## [EXERCISE]
Reproduce the listing below exactly, minus its pictures.

==== EXERCISE MATERIAL ====

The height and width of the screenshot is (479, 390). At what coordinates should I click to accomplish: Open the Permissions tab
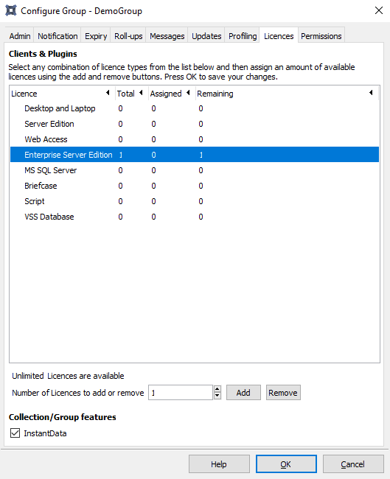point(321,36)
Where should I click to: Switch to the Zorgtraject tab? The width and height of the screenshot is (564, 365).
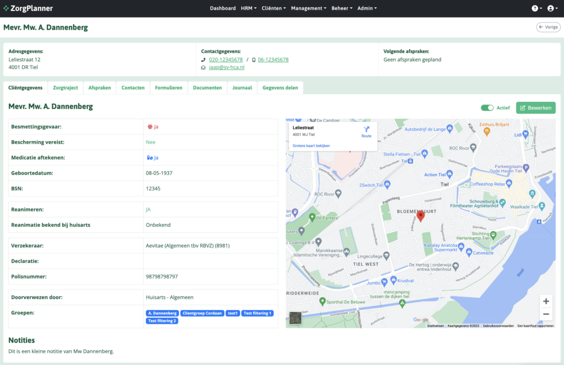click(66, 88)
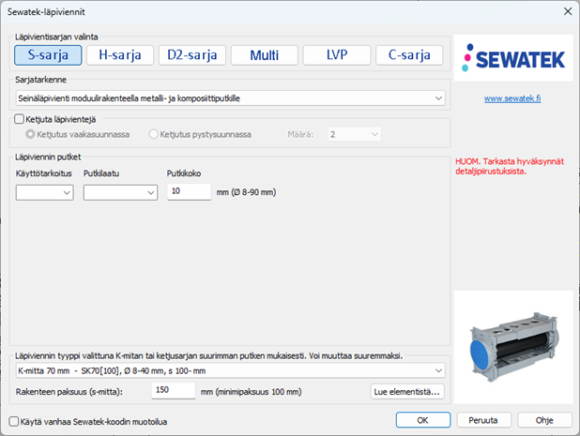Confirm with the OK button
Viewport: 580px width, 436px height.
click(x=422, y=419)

====

## [REPLY TO THE TASK]
The height and width of the screenshot is (479, 390). At what coordinates should I click to accomplish: Open the Permissions tab
point(321,36)
Where should I click to: Switch to the Zorgtraject tab? The width and height of the screenshot is (564, 365).
click(66, 88)
Confirm with the OK button
Viewport: 580px width, 436px height.
click(x=422, y=419)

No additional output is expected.